Exception: An error occurred during dataset write (VqRYUkpmtr): IllegalArgumentException: Connection
I get the following error when attempting to write data from a dataframe within a python recipe. This error happens when using either "write_from_dataframe" (deprecated), "write_dataframe", or "write_with_schema".
> Exception: An error occurred during dataset write (VqRYUkpmtr): IllegalArgumentException: Connection
What should I try?
Full error below:
Best Answer
-
This error can occur when your Snowflake connection has automatic fast-write enabled, but you haven't configured it.

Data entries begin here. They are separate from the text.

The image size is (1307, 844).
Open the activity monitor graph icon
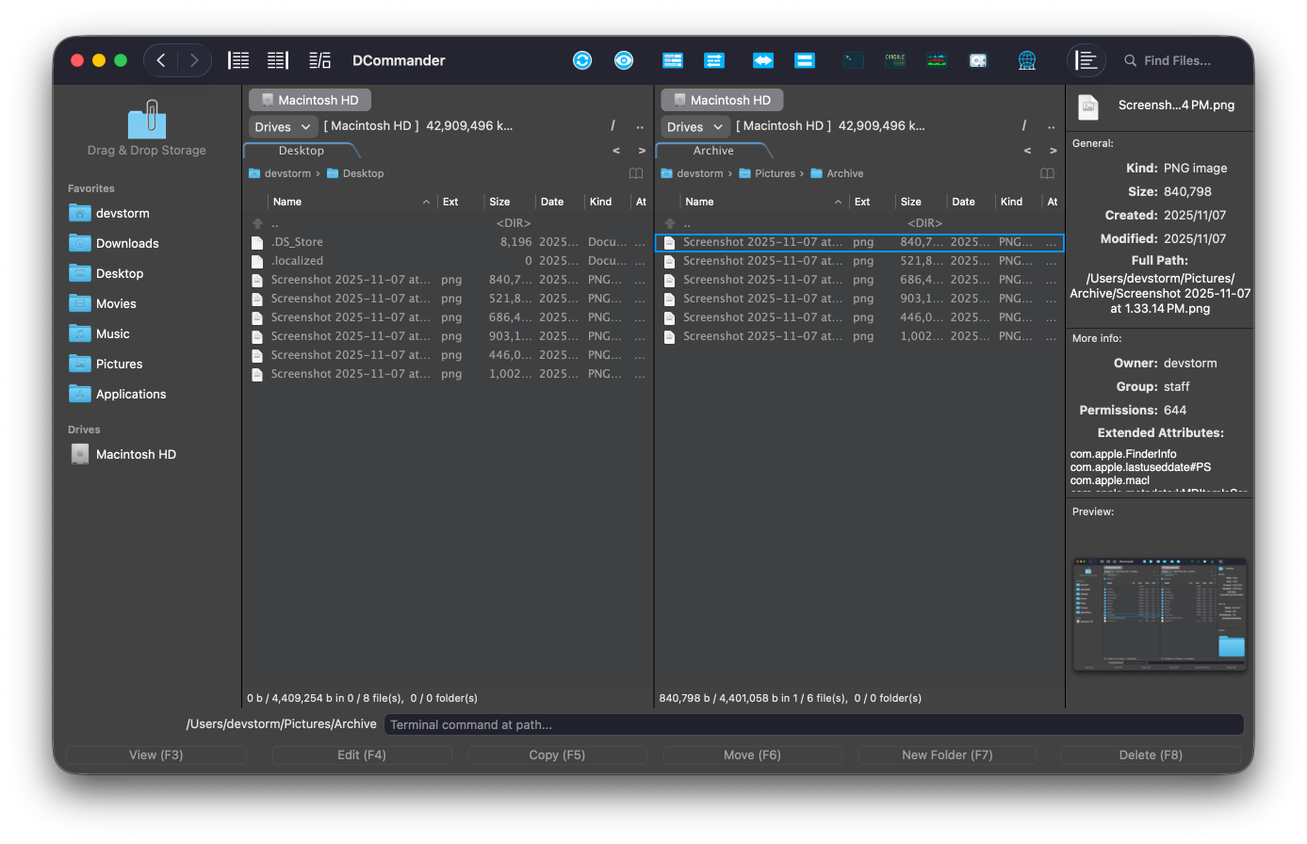tap(937, 60)
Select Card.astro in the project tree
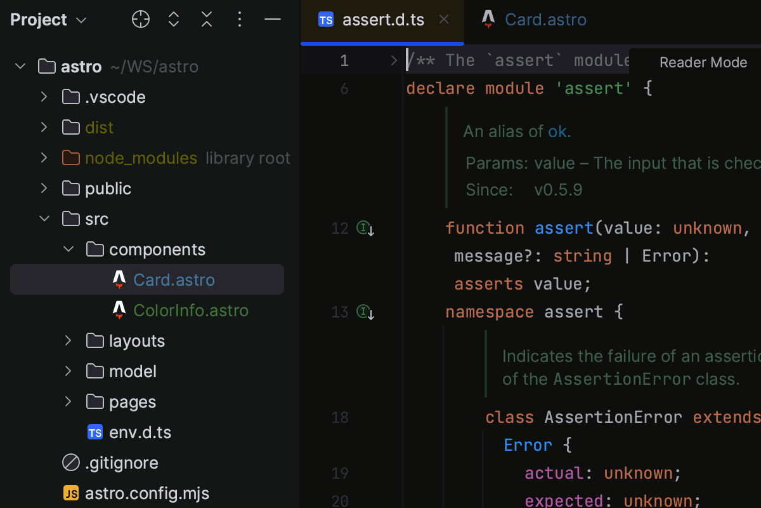The width and height of the screenshot is (761, 508). pyautogui.click(x=174, y=279)
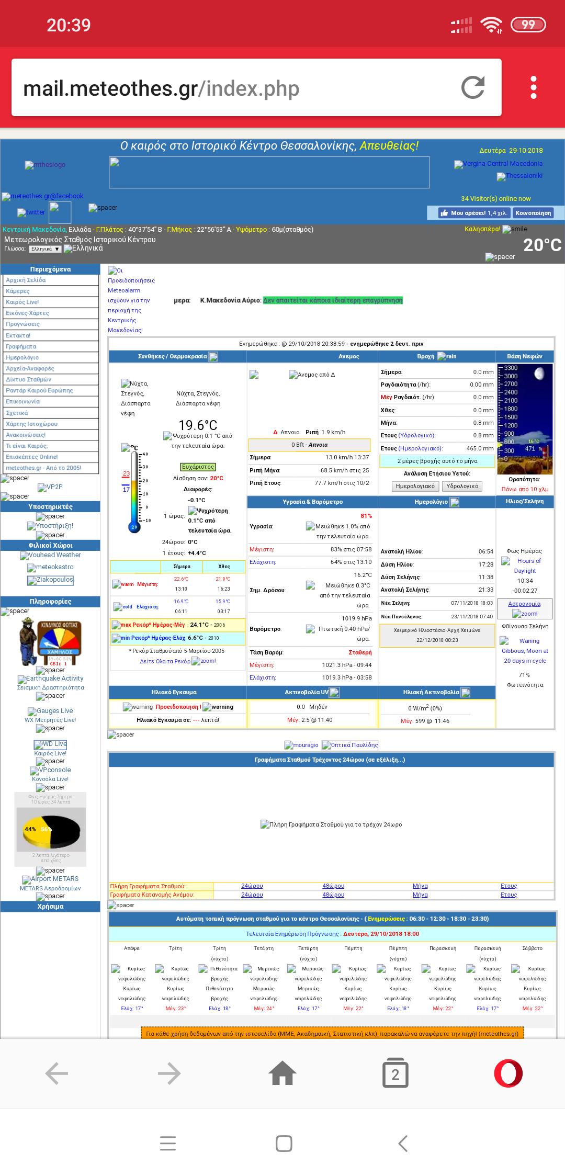The width and height of the screenshot is (565, 1176).
Task: Open browser three-dot menu
Action: pyautogui.click(x=533, y=87)
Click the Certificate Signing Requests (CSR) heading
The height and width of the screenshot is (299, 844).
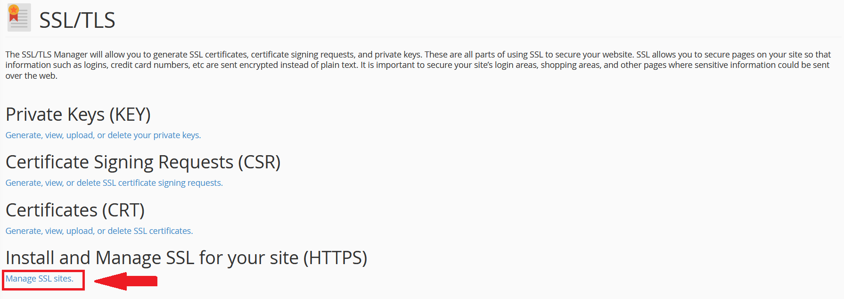pyautogui.click(x=143, y=162)
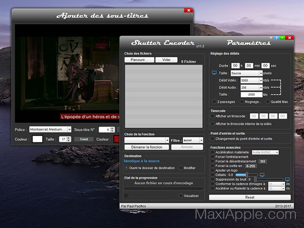Viewport: 304px width, 228px height.
Task: Open the Police font dropdown
Action: tap(49, 129)
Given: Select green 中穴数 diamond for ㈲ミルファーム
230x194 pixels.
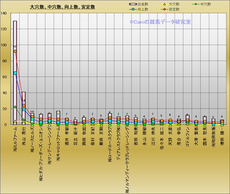Looking at the screenshot, I should (15, 107).
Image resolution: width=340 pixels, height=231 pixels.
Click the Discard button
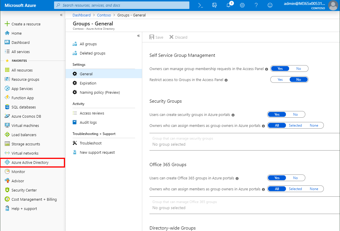click(178, 37)
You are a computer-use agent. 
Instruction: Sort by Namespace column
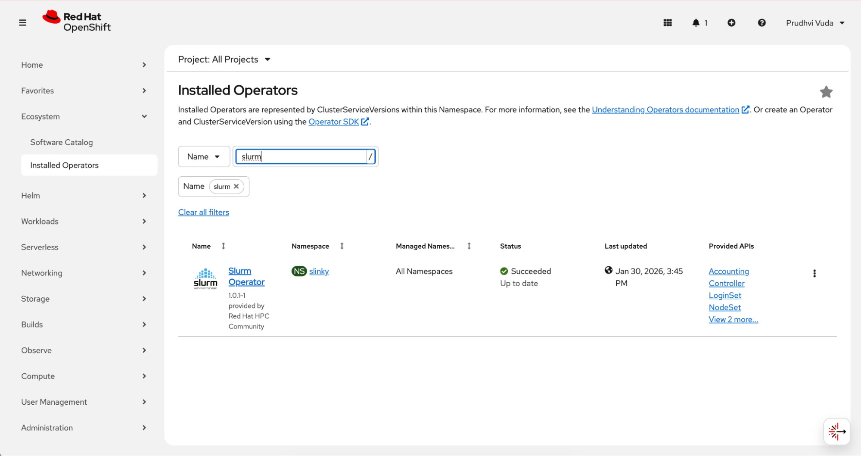342,246
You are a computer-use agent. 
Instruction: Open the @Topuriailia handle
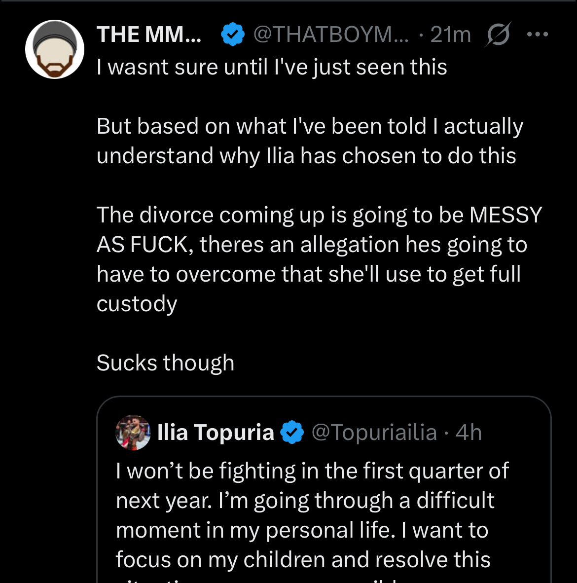pos(374,433)
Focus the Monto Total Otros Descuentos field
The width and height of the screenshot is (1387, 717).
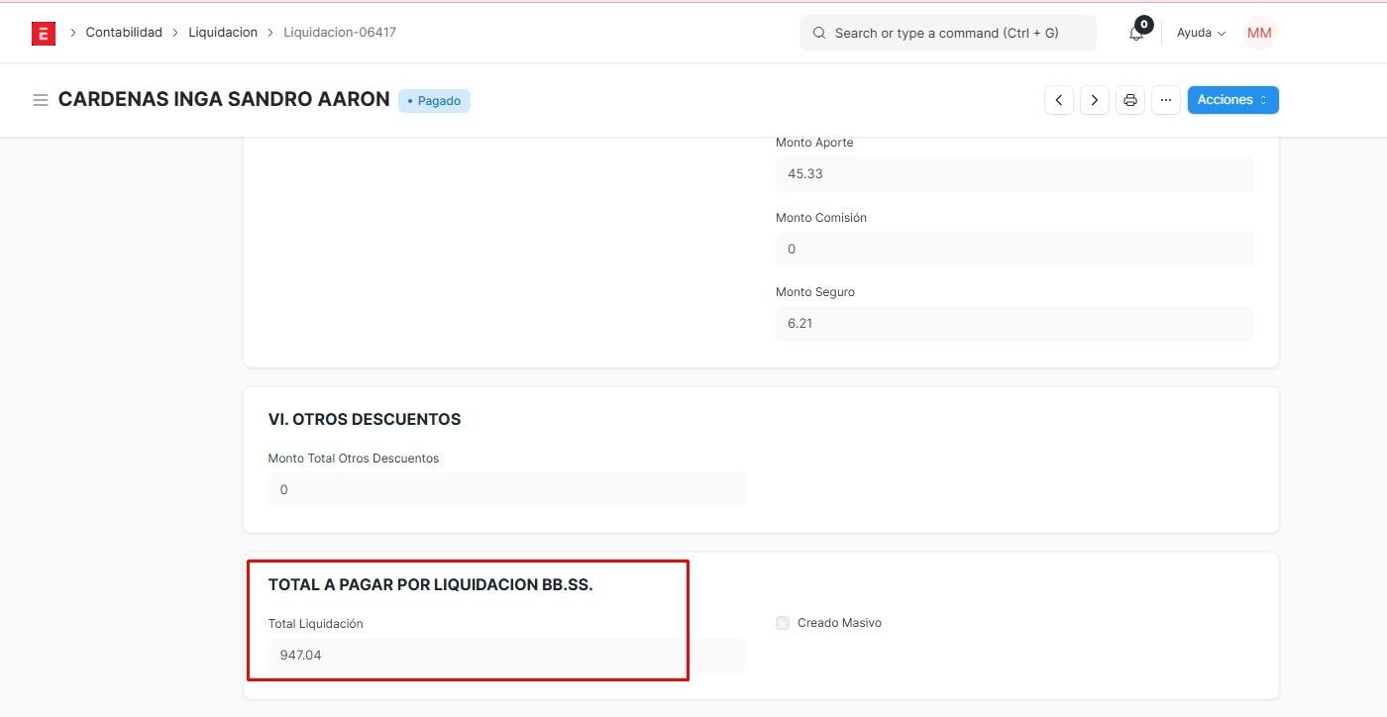pos(506,490)
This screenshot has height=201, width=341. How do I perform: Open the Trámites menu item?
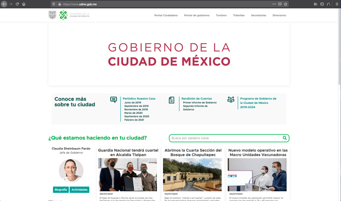[x=239, y=15]
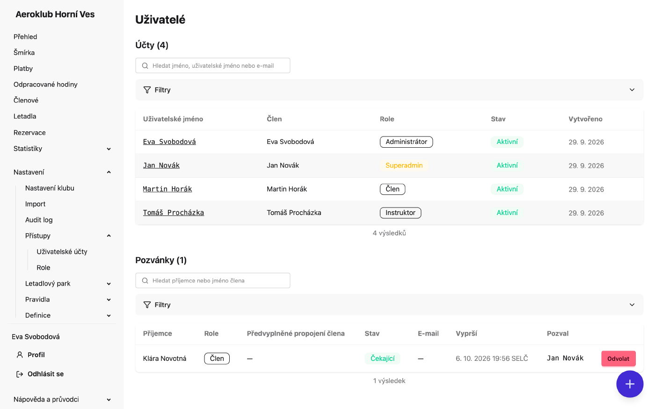The width and height of the screenshot is (655, 409).
Task: Expand the Statistiky sidebar section
Action: click(x=109, y=149)
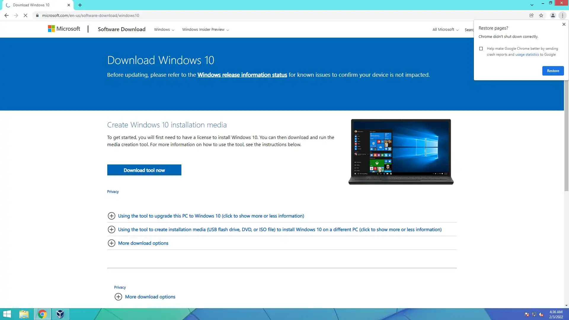Open File Explorer from taskbar
The width and height of the screenshot is (569, 320).
[x=24, y=314]
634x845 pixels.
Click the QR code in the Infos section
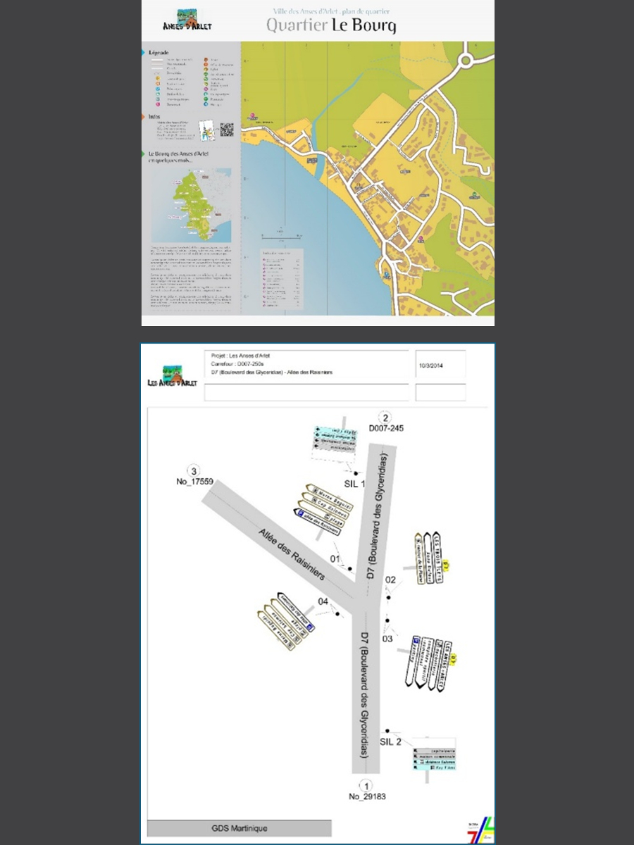[x=226, y=130]
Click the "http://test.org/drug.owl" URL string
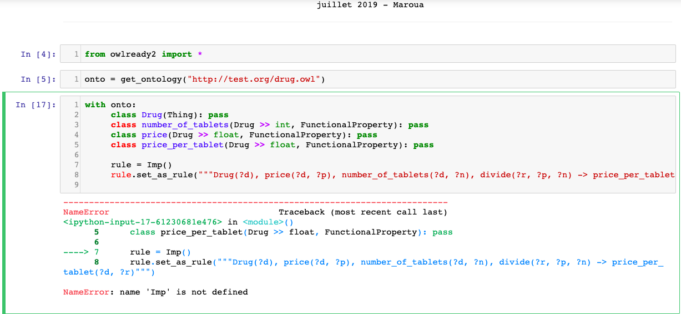Viewport: 681px width, 314px height. (x=254, y=79)
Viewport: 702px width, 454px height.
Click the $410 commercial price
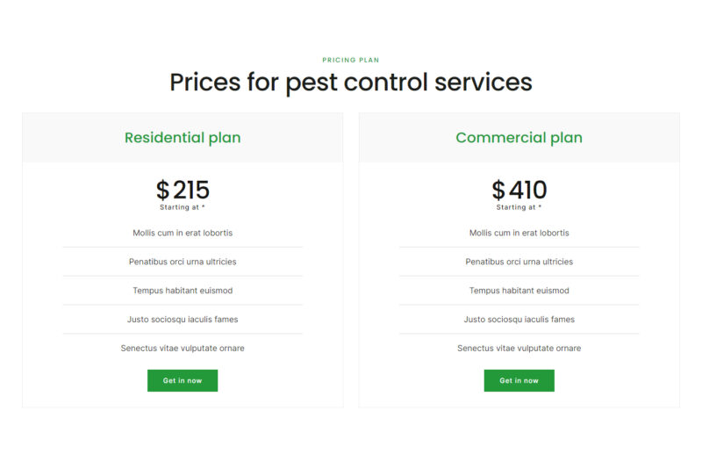point(519,190)
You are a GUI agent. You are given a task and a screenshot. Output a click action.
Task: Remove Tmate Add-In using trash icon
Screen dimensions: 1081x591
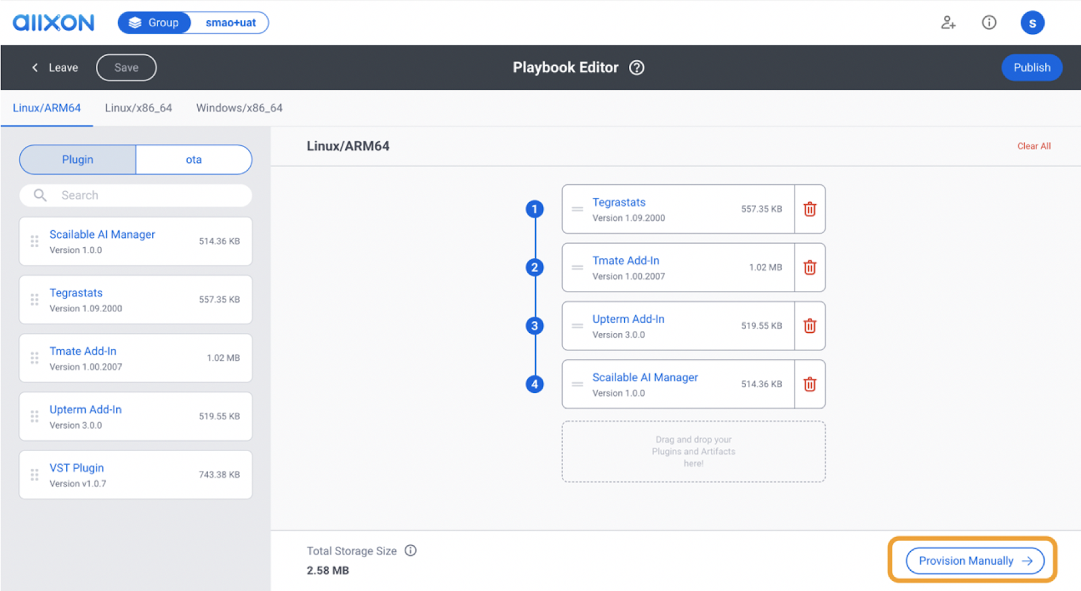[809, 267]
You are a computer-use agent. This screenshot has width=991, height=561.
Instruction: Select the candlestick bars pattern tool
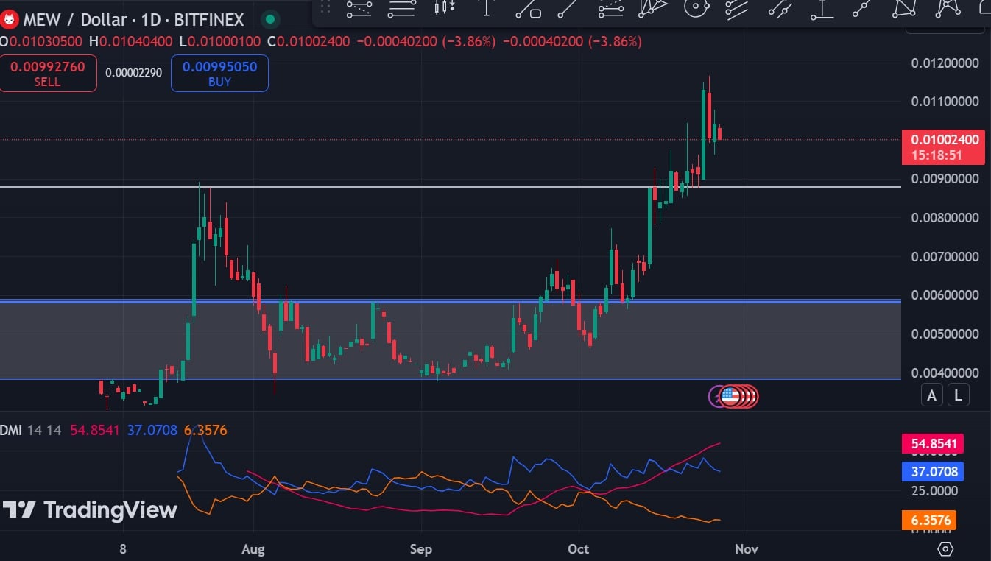click(x=443, y=8)
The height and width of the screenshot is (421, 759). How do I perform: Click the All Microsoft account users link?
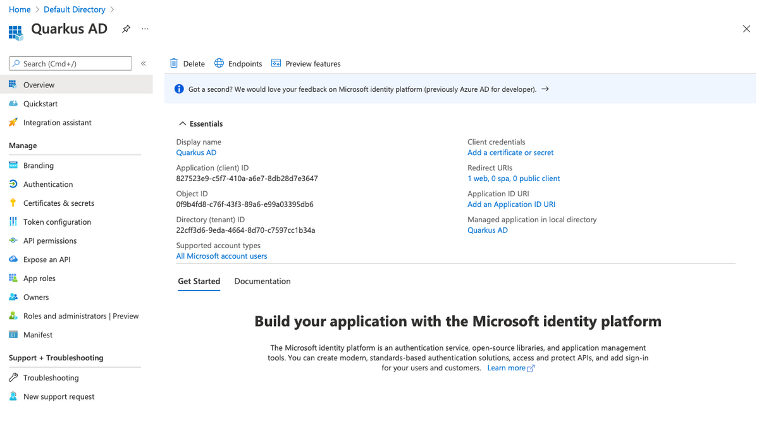pyautogui.click(x=221, y=256)
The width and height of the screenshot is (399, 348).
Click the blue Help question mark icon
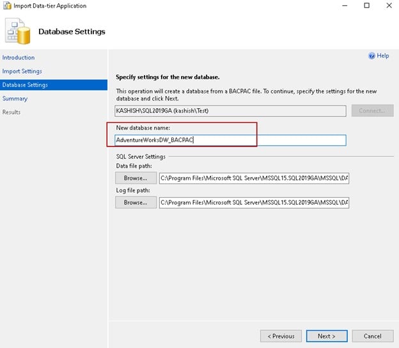pyautogui.click(x=372, y=56)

Please look at your Snowflake connection and check your automatic fast-write settings. If automatic fast-write is checked, you must also fill in the "Auto. fast-write connection" and "Path in connection" fields.
If you don't want to use automatic fast-write, you can also fix the issue by unchecking it.
For more information about automatic fast-write, refer to our documentation.
Answers
-
Hi @Rickh008
,It looks like the dataset that you're trying to write data to doesn't have a connection configured. Is this an existing dataset, or are you creating it programmatically with Python?
If it's an existing dataset, please make sure that it has a connection configured. On the dataset's page, go to Settings > Connection. Note that the settings that are available will differ depending on your connection type.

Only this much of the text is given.